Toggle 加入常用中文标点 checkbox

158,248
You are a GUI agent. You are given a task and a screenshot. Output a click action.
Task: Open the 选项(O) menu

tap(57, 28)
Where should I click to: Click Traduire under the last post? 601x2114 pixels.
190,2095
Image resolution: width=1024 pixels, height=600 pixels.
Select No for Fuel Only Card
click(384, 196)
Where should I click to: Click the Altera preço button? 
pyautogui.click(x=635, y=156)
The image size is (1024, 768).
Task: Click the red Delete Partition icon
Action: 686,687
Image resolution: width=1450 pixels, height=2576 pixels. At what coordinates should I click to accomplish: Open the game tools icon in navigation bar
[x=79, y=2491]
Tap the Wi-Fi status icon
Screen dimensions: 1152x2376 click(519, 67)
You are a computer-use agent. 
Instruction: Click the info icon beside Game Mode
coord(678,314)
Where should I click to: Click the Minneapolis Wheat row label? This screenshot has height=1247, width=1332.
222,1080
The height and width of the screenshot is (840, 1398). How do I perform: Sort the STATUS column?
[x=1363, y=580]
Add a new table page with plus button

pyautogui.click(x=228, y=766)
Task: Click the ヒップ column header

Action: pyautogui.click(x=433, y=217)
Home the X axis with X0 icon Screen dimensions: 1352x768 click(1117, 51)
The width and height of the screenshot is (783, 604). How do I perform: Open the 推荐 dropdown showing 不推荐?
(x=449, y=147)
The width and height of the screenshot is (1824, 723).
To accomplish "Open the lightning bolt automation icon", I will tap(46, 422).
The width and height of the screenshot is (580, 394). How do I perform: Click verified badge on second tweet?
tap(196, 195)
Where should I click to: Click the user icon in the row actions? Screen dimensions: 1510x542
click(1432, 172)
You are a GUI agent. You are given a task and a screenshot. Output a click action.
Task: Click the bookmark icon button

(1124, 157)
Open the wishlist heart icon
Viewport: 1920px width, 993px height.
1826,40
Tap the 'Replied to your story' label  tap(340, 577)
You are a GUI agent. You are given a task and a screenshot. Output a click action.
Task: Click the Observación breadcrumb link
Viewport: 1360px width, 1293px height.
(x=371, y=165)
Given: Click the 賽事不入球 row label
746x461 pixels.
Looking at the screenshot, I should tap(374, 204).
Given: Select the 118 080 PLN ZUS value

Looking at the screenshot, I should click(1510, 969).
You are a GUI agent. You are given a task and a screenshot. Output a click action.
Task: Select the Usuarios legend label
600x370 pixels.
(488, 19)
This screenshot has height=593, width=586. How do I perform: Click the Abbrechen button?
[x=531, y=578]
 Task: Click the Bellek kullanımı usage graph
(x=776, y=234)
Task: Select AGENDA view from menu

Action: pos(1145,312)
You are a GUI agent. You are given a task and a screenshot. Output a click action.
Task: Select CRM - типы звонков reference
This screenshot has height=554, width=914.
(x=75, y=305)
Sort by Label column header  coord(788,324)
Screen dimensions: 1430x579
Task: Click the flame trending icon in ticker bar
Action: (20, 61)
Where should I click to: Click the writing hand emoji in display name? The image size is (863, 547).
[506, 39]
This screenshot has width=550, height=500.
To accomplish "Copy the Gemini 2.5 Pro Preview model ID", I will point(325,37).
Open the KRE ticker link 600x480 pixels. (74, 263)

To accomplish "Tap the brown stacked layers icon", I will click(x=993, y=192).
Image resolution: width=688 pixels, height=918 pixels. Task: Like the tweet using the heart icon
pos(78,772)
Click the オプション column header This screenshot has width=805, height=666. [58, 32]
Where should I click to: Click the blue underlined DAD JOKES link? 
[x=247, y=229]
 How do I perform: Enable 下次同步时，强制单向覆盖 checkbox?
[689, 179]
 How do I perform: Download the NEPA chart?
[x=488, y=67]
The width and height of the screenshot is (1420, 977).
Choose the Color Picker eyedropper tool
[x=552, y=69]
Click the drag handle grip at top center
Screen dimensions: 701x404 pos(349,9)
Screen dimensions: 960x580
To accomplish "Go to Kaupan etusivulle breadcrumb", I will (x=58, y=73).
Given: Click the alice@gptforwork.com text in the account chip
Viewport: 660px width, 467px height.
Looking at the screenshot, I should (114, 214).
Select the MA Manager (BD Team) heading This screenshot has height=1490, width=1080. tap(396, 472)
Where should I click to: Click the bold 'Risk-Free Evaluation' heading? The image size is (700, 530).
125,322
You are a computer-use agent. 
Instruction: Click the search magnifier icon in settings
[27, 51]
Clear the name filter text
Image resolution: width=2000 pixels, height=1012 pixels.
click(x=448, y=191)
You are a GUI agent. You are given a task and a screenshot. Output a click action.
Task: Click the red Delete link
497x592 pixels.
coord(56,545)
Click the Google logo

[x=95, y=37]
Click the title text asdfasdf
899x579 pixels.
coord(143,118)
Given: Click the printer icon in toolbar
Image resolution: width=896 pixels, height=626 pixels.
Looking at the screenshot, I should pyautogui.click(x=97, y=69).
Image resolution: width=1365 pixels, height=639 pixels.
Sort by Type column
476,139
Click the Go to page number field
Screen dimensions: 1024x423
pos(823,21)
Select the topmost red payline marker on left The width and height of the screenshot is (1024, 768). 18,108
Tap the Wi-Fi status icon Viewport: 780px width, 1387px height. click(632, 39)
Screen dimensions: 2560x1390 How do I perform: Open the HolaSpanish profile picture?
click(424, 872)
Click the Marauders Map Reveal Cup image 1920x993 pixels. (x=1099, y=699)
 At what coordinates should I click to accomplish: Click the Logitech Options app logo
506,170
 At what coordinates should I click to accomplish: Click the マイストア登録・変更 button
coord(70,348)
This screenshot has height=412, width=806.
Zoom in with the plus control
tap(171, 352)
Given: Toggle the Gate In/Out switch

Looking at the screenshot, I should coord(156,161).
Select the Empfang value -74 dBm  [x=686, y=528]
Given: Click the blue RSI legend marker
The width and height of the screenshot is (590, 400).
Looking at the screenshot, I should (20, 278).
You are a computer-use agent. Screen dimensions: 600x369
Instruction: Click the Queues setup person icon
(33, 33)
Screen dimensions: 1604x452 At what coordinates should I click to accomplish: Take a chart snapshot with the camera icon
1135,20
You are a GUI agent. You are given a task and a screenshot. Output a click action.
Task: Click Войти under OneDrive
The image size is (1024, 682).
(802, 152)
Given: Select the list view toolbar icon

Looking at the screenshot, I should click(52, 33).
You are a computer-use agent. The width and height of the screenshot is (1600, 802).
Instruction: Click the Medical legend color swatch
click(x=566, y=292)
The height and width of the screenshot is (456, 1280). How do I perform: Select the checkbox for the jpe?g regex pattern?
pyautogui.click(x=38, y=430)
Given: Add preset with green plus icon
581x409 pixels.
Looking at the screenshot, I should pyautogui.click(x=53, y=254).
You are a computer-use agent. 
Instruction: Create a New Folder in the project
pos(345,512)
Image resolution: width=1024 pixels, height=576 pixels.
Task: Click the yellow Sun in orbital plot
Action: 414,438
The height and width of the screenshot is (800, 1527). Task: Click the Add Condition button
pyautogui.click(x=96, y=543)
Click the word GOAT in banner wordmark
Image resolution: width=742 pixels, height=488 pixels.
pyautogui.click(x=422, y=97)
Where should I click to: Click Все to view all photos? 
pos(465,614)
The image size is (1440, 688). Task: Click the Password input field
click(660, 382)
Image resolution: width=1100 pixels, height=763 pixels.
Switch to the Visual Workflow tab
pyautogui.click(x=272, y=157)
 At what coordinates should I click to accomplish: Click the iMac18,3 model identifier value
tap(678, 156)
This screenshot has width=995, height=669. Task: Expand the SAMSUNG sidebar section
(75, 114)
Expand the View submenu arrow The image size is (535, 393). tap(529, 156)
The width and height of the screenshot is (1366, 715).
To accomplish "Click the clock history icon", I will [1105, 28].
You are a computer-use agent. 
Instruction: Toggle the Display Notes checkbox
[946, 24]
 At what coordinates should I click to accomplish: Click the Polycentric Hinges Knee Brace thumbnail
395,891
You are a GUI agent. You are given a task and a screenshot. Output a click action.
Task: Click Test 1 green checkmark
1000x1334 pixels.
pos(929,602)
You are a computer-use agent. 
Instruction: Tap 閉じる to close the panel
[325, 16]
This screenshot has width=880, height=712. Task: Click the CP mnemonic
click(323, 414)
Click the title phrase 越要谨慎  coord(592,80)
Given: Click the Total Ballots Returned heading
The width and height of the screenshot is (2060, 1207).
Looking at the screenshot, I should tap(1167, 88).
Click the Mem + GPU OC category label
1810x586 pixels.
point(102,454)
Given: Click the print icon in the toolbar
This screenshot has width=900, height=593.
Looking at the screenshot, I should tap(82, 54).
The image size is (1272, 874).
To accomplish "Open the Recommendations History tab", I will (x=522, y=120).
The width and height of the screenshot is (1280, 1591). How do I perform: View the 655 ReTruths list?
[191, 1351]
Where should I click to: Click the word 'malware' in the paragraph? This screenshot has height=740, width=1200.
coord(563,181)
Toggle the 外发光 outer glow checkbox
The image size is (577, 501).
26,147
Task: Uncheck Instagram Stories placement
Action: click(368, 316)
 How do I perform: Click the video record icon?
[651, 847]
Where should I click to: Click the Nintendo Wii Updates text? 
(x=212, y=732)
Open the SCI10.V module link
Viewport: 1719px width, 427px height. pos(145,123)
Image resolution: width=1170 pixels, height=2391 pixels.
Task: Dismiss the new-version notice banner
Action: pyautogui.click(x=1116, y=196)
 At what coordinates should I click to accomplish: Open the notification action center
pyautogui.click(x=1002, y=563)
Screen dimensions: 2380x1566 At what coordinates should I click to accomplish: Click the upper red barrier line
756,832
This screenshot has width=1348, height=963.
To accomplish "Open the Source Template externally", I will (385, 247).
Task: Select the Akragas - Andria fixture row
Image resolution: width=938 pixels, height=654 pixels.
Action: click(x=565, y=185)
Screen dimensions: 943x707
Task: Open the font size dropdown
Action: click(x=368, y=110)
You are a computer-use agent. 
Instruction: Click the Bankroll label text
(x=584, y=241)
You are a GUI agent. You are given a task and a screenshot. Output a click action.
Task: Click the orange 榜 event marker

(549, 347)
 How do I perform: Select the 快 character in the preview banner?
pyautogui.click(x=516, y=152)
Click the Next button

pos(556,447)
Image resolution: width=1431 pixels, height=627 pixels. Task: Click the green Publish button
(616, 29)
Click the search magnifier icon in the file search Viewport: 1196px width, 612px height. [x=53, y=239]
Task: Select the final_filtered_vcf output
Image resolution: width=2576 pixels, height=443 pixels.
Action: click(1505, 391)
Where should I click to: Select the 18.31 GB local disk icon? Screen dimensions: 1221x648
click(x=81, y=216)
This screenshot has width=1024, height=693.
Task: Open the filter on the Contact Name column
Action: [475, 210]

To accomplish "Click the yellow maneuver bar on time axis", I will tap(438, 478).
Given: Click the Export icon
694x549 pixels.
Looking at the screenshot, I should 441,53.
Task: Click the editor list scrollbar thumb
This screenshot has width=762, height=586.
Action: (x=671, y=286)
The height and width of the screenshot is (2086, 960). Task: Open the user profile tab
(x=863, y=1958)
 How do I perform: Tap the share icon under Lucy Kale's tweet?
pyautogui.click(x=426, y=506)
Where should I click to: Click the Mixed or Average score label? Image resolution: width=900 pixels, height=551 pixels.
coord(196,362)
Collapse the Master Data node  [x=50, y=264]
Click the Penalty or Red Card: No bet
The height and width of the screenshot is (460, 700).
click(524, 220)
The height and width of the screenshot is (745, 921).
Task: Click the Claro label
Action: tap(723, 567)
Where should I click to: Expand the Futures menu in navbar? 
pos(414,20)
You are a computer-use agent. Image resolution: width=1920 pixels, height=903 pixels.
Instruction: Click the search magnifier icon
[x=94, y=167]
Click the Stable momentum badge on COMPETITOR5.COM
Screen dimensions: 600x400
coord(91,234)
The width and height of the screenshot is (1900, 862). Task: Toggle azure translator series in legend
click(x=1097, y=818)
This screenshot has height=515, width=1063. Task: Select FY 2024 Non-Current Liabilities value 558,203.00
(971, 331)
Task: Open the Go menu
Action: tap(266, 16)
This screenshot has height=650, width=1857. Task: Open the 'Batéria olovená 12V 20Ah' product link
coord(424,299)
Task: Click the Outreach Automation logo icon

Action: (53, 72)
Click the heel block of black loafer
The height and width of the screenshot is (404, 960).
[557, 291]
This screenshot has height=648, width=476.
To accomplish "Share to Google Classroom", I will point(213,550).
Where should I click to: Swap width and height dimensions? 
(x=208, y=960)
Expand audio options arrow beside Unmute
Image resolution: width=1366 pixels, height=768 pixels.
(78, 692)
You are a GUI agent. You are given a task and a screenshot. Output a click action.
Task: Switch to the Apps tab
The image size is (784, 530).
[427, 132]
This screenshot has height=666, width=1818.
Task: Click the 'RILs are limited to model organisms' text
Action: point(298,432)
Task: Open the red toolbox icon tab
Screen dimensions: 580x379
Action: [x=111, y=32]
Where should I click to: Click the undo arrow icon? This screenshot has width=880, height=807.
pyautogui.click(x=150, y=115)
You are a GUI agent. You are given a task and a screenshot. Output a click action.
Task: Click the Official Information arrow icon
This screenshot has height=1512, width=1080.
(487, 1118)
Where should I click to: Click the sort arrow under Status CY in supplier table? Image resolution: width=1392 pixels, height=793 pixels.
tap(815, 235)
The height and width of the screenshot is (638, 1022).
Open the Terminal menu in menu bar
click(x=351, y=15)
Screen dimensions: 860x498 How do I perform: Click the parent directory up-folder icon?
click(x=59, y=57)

------------------------------------------------------------------------

→ **Activity**: For each line above that contains the word "will", give the line as it is written.

→ **Completed exercise**:
To accomplish "Open the lightning bolt automation icon", I will tap(46, 422).
To accomplish "Copy the Gemini 2.5 Pro Preview model ID", I will point(325,37).
To accomplish "Tap the brown stacked layers icon", I will click(x=993, y=192).
To accomplish "Go to Kaupan etusivulle breadcrumb", I will (x=58, y=73).
To accomplish "Click the clock history icon", I will [1105, 28].
To accomplish "Open the Recommendations History tab", I will (x=522, y=120).
To accomplish "Open the Source Template externally", I will (385, 247).
To accomplish "Click the yellow maneuver bar on time axis", I will tap(438, 478).
To accomplish "Share to Google Classroom", I will point(213,550).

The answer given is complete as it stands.